STUDY TEXT —
== == ==

For 12 students at Carroll County High School, it was an outdoor classroom.
The students, drafting teacher Christy Williams, and assistant principal Roland Hall were invited to spend a half-day recently learning about highway construction and heavy equipment operation by Branch Highways, the contractor widening Rt. 58 in Carroll, Floyd and Patrick Counties in partnership with VDOT.
“This was a unique opportunity for us: having an employer invite us to come to a work site to improve students’ understanding of the application of what they are taught in the classroom,” said Hall. “This was a valuable learning experience.”
The students, primarily seniors, were chosen by their teachers. They came from classes such as building trades, electronics, drafting and agriculture which help make up the STEM Academy for Technical Education named Blue Ridge Crossroads Governor’s Academy for Technical Education (BRCGATE).
After a safety orientation and an overview of construction plans at the Branch field office at Laurel Fork, the students went to a section of the new road that was being cleared by several large bulldozers. “Students were intrigued that the bulldozers use GPS technology to help the operators determine the precise location for the subgrade,” said Pete Copes, Branch’s general superintendent.
Then, the students observed the installation of storm drains. The 8.3 mile project will require 15,000 meters of drainage pipe.
Students also saw the magnitude of the $120 million project, which employs approximately 100 construction workers and uses millions of dollars in heavy equipment.
Branch employees cooked lunch for the students after their tour, giving them an opportunity to ask questions about jobs. Typical construction jobs include equipment operators, GPS crew, erosion and sentiment control and laborers.

== == ==

TASK ITEM —
Repeat word for word the part of the article about the students' highway construction visit that opens with the words containing "After a safety" and closes with "Branch’s general superintendent.". Rely solely on the article about the Carroll County High School students for what follows.

DATA EXCERPTS —
== == ==

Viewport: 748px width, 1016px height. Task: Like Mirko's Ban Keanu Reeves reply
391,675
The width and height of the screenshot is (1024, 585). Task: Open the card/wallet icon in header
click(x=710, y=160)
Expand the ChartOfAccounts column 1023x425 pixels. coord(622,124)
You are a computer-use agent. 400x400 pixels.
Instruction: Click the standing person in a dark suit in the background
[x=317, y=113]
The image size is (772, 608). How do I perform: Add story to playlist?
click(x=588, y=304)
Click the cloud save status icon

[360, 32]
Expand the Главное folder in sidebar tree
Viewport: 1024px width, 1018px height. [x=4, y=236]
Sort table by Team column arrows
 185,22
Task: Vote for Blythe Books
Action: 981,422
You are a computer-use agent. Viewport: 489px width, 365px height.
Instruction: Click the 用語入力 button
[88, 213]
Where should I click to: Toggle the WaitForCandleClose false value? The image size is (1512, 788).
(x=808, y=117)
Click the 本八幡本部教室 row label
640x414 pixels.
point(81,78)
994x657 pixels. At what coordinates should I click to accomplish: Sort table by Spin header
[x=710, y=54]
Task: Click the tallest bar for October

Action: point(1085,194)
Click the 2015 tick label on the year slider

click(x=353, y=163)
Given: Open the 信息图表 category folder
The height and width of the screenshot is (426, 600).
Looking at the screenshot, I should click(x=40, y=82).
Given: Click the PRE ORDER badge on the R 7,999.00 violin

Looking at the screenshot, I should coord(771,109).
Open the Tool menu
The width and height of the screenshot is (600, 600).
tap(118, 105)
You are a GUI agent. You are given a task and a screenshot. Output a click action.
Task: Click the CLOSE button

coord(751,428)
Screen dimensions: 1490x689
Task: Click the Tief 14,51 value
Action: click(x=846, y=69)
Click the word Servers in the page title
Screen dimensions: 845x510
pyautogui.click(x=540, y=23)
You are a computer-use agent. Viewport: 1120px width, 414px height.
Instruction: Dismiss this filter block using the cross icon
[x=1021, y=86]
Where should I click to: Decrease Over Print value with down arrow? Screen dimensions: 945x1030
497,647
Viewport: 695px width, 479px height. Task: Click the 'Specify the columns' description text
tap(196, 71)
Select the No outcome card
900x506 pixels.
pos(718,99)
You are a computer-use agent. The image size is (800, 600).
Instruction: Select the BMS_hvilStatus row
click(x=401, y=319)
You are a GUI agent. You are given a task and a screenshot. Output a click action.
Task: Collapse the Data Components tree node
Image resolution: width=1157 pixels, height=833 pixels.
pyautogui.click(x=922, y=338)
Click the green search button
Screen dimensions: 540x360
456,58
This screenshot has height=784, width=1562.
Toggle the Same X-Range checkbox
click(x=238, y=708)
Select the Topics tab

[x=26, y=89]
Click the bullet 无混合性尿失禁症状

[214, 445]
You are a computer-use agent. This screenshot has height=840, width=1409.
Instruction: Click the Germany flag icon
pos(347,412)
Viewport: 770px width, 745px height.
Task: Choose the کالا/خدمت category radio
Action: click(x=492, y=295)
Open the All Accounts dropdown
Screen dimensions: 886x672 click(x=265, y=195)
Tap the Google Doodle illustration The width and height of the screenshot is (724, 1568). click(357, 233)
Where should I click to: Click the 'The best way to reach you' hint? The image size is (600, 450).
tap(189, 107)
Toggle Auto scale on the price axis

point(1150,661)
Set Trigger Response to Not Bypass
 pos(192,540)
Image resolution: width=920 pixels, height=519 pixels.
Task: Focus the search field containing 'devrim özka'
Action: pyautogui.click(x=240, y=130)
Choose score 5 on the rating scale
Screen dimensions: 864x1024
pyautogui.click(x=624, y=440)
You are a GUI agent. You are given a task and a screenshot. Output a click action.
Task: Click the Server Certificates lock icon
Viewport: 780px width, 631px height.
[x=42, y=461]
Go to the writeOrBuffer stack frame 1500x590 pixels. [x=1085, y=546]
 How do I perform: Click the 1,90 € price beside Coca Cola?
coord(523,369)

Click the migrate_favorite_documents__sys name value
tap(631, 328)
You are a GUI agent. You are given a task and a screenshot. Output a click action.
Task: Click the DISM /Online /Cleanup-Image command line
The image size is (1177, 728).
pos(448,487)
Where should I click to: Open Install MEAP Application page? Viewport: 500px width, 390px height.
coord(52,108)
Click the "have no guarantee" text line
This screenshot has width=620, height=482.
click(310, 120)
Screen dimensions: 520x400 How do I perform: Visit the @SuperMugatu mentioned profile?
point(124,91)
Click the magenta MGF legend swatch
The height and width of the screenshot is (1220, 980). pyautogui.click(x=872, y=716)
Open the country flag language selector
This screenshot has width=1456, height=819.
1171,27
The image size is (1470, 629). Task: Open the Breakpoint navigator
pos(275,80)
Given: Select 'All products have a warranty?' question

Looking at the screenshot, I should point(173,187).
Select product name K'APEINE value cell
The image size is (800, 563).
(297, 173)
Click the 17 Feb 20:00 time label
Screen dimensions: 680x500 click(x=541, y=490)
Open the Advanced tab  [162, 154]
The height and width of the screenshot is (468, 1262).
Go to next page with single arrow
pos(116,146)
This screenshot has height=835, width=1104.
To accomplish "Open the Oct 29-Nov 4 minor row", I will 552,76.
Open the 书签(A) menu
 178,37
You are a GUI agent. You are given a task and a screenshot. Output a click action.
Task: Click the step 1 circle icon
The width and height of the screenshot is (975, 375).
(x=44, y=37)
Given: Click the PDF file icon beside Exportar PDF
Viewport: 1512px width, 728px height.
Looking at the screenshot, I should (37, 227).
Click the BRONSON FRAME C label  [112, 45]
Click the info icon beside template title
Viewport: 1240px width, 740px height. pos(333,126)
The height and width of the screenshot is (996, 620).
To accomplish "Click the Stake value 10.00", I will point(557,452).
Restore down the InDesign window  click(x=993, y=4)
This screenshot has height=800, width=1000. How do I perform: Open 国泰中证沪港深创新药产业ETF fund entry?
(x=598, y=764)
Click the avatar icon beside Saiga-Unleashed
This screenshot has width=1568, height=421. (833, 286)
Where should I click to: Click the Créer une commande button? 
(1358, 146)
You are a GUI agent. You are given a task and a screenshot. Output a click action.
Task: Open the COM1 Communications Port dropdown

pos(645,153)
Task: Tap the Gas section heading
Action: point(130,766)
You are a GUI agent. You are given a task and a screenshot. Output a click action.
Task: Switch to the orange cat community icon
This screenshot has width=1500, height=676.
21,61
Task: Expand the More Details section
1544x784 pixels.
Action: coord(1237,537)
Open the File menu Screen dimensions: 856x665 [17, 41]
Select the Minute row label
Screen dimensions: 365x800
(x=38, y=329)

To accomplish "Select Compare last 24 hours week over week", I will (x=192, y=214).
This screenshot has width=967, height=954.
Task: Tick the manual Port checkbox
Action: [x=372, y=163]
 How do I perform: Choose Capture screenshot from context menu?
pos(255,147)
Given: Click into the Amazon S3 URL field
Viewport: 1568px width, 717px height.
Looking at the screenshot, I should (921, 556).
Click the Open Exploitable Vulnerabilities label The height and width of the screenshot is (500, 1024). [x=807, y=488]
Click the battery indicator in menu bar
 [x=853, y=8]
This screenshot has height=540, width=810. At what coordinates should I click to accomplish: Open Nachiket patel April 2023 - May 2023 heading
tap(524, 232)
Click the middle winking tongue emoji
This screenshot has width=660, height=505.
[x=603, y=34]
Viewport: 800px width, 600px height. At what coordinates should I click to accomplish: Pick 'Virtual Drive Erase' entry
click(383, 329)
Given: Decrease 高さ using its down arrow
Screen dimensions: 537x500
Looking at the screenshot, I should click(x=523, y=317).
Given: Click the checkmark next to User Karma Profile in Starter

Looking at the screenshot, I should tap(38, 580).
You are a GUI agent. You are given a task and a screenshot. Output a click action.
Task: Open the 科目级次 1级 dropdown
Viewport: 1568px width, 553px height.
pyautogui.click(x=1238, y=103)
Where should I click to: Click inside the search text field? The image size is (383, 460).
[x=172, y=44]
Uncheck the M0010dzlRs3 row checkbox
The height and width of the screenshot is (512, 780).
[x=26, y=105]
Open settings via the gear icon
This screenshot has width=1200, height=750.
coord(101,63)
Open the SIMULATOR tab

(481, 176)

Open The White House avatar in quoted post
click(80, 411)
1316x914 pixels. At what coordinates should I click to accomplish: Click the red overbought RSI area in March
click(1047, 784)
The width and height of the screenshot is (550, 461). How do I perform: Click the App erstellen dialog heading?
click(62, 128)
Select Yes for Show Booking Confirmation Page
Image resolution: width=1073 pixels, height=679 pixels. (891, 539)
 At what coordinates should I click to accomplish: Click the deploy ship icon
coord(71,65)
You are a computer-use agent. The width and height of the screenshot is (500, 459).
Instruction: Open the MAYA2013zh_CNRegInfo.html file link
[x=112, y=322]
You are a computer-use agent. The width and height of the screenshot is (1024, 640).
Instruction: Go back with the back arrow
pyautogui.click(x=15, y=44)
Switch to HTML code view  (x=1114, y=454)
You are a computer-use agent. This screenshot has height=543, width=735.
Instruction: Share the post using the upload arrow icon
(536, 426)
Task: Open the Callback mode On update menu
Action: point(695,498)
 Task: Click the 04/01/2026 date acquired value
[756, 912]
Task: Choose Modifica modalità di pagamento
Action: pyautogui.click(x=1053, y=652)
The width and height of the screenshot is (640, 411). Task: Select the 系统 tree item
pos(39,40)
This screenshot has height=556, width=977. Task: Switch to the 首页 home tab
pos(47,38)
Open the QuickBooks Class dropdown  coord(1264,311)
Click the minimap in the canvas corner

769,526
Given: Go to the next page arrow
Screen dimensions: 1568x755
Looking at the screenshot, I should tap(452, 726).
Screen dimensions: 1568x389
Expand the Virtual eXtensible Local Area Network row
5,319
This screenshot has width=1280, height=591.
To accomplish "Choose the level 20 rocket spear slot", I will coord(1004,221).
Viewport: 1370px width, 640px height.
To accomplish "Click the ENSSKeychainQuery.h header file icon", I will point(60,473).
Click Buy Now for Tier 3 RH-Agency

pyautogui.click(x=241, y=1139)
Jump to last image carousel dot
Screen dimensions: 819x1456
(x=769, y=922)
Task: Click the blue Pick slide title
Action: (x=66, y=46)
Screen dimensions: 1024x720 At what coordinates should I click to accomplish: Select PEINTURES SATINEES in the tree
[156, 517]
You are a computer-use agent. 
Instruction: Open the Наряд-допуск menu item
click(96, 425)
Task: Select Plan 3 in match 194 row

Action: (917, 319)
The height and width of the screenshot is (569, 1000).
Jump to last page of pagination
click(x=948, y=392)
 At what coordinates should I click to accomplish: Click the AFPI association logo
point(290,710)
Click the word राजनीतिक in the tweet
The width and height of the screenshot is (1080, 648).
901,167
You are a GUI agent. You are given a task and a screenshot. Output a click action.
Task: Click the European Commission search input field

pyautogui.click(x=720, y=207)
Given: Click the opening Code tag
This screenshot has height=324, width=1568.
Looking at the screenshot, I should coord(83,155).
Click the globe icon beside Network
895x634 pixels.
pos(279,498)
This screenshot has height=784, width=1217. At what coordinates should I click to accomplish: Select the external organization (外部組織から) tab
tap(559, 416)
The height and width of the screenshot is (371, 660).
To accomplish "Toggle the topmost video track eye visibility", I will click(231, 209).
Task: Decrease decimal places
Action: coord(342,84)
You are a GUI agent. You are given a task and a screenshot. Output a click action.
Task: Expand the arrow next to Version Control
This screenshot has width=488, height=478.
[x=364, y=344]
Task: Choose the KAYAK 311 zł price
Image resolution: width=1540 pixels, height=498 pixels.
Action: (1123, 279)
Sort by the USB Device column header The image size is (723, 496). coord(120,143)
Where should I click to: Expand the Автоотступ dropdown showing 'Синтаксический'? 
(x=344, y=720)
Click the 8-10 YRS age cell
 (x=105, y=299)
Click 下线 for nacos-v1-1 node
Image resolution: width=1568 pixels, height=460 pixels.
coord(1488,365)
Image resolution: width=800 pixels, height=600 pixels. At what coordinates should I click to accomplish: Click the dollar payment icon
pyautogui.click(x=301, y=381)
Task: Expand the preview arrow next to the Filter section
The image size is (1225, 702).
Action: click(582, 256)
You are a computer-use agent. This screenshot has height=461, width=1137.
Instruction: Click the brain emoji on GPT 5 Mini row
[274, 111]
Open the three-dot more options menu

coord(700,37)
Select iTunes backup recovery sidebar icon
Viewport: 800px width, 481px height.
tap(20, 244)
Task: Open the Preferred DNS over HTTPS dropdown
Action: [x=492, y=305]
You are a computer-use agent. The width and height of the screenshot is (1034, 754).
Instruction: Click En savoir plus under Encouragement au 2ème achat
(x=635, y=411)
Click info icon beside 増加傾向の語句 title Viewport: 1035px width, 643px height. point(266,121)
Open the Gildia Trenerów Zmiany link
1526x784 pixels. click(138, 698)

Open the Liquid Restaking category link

== == ==

RESPONSE TO THIS EXERCISE —
After a safety orientation and an overview of construction plans at the Branch field office at Laurel Fork, the students went to a section of the new road that was being cleared by several large bulldozers. “Students were intrigued that the bulldozers use GPS technology to help the operators determine the precise location for the subgrade,” said Pete Copes, Branch’s general superintendent.